Statistics (``scirs2.stats``)
==============================
Statistical functions, distributions, hypothesis tests, MCMC samplers,
and Gaussian process regression.
.. automodule:: scirs2.stats
:members:
:undoc-members:
:show-inheritance:
Descriptive Statistics
----------------------
.. list-table::
:header-rows: 1
* - Function
- Description
* - ``mean_py(data)``
- Arithmetic mean
* - ``std_py(data, ddof)``
- Standard deviation
* - ``var_py(data, ddof)``
- Variance
* - ``median_py(data)``
- Median
* - ``percentile_py(data, q)``
- Percentile
* - ``iqr_py(data)``
- Interquartile range
* - ``skew_py(data)``
- Skewness (6-23x faster than SciPy on small data)
* - ``kurtosis_py(data)``
- Excess kurtosis (5-24x faster than SciPy)
* - ``describe_py(data)``
- Summary statistics dictionary
Correlation
-----------
- ``correlation_py(x, y)`` — Pearson correlation
- ``covariance_py(x, y, ddof)`` — Covariance
- ``pearsonr_py(x, y)`` — Pearson r with p-value
- ``spearmanr_py(x, y)`` — Spearman rank correlation
Distributions
-------------
All distributions expose ``pdf``, ``cdf``, ``ppf``, ``rvs`` methods:
.. code-block:: python
dist = scirs2.norm()
p = dist.pdf(0.0) # 0.3989…
q = dist.cdf(1.96) # 0.9750…
x = dist.ppf(0.975) # 1.96…
Available distributions:
- **Continuous**: ``norm``, ``expon``, ``uniform``, ``beta``, ``gamma``,
``chi2``, ``t``, ``f``, ``cauchy``, ``lognorm``, ``weibull_min``,
``laplace``, ``logistic``, ``pareto``
- **Discrete**: ``binom``, ``poisson``, ``geom``, ``bernoulli``,
``nbinom``, ``hypergeom``
MCMC Samplers
-------------
.. code-block:: python
import scirs2, numpy as np
def log_prob(x):
return -0.5 * float(np.dot(x, x)) # standard normal
sampler = scirs2.MetropolisHastings(log_prob, step_size=0.5)

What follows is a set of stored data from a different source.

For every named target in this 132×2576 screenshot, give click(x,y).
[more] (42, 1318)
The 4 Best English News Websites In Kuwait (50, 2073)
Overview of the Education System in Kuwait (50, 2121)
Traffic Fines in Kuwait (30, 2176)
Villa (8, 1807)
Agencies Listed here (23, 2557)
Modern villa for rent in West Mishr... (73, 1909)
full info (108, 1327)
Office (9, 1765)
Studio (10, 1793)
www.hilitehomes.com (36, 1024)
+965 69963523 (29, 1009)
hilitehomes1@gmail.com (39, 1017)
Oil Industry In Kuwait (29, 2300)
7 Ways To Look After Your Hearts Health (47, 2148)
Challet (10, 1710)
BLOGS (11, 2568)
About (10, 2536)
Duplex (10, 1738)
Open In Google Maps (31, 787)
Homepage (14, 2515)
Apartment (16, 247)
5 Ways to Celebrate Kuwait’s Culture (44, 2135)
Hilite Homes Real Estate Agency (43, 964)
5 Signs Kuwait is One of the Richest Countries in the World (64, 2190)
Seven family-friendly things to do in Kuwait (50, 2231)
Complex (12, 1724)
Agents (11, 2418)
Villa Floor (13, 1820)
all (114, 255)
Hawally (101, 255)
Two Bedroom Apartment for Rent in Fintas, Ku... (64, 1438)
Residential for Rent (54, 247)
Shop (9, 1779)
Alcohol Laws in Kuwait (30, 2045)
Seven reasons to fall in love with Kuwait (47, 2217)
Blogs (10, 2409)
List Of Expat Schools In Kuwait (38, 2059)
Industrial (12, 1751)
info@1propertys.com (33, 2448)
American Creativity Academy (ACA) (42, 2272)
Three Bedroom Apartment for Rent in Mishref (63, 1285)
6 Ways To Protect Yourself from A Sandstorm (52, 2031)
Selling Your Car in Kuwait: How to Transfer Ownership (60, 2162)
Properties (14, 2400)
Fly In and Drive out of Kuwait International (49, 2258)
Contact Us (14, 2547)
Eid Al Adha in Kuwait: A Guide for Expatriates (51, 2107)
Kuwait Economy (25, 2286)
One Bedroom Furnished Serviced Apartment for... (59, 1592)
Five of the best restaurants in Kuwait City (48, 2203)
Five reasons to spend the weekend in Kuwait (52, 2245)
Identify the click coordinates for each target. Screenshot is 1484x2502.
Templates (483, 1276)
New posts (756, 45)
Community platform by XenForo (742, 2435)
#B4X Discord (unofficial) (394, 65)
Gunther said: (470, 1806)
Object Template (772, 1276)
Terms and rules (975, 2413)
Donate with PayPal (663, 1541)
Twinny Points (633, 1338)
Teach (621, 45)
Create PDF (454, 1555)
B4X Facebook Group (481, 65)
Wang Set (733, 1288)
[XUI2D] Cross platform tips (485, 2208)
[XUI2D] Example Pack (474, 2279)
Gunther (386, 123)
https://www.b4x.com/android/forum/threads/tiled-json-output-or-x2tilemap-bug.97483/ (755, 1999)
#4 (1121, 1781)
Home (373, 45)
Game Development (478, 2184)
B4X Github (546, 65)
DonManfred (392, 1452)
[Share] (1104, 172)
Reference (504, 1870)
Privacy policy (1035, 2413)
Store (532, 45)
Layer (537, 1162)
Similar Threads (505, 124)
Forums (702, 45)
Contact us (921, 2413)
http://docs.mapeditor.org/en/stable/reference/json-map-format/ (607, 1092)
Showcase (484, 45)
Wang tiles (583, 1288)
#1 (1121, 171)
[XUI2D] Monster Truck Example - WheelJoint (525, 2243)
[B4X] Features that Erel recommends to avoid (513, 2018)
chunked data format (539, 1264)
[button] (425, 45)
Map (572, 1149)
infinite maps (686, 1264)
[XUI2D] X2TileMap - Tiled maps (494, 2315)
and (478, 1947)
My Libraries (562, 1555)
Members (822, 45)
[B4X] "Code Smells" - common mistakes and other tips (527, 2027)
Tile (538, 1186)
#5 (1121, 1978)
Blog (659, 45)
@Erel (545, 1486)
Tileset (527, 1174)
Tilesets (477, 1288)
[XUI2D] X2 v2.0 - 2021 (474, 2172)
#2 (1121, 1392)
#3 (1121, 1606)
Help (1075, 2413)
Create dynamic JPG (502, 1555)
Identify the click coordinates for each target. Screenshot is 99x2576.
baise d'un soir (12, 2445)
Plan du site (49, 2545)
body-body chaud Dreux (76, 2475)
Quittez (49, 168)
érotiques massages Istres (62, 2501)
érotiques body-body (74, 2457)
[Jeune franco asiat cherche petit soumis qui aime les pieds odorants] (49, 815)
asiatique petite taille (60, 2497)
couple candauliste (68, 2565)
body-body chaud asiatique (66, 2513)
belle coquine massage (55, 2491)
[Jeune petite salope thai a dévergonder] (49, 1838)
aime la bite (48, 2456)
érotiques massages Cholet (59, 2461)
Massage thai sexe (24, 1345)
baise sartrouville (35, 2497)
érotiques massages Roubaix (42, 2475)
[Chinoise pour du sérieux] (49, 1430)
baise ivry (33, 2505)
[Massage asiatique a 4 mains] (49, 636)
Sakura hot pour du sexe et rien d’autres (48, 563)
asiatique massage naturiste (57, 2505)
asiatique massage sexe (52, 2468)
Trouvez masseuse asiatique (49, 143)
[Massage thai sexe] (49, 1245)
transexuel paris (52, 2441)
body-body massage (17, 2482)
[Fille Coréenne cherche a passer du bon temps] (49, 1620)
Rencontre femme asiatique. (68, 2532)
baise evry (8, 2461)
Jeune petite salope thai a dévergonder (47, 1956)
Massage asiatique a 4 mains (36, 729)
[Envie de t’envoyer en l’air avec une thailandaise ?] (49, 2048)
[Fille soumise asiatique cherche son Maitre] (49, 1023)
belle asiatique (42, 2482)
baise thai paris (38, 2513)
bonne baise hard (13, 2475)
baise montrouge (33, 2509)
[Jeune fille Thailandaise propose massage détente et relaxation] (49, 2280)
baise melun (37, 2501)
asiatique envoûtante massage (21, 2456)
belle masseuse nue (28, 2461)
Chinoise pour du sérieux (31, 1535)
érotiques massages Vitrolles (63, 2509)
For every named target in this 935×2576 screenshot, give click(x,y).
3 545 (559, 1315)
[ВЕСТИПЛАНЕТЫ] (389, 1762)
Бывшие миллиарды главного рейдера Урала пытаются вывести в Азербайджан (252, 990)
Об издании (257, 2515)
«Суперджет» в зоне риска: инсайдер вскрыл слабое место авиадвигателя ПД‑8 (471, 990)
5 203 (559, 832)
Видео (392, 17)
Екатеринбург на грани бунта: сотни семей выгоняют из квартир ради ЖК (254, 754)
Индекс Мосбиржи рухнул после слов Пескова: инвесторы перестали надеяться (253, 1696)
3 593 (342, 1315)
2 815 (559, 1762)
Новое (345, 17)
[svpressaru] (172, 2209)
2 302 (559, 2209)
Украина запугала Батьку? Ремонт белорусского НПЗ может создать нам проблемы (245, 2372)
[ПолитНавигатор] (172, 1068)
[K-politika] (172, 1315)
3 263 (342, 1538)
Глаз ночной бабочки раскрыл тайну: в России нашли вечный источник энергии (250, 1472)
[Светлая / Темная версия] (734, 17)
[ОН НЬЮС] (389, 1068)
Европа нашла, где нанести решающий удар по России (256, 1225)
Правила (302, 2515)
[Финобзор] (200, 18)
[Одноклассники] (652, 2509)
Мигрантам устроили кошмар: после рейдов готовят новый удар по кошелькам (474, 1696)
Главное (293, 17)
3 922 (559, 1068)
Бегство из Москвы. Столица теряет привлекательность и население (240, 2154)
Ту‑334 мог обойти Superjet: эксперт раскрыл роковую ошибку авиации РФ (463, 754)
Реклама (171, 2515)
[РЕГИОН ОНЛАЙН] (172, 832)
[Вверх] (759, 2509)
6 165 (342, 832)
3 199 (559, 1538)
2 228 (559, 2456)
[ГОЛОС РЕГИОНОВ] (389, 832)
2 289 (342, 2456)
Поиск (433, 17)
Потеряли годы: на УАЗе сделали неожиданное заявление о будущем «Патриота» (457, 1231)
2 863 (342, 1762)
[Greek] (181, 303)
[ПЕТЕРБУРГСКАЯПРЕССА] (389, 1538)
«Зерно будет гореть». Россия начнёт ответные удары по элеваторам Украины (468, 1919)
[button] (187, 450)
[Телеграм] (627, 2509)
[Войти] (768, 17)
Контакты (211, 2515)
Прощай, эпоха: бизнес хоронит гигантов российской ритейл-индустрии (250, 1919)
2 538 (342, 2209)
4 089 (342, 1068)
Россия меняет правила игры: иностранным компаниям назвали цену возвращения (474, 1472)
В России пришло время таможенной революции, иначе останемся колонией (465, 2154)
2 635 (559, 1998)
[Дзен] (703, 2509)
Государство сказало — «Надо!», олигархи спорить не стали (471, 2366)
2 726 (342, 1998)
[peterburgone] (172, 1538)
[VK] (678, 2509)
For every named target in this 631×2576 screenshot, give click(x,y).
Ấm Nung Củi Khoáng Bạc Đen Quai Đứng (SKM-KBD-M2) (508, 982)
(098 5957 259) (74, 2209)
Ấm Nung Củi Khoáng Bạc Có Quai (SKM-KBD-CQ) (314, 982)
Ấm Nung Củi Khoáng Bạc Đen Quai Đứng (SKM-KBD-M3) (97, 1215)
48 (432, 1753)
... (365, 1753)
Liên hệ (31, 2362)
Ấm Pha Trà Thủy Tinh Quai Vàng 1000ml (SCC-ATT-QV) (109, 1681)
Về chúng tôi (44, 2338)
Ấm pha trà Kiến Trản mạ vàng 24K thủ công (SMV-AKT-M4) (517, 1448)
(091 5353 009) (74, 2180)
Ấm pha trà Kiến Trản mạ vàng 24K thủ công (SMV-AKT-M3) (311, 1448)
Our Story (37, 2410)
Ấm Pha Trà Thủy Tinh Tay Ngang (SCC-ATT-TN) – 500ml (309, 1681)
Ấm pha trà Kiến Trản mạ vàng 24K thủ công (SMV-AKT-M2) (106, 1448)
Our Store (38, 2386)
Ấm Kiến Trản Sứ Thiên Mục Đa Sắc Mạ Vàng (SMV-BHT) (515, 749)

samples = sampler.sample(np.zeros(2), n_samples=1000, burn_in=100)
Available samplers: ``MetropolisHastings``, ``HamiltonianMC``, ``NUTS``
Gaussian Process Regression
----------------------------
.. code-block:: python
gp = scirs2.GaussianProcessRegressor(kernel="rbf", noise=1e-6)
gp.fit(X_train, y_train)
mean, std = gp.predict(X_test, return_std=True)
Survival Analysis
-----------------
- ``KaplanMeier`` — Non-parametric survival estimator
- ``NelsonAalen`` — Cumulative hazard estimator
- ``CoxPH`` — Proportional hazards model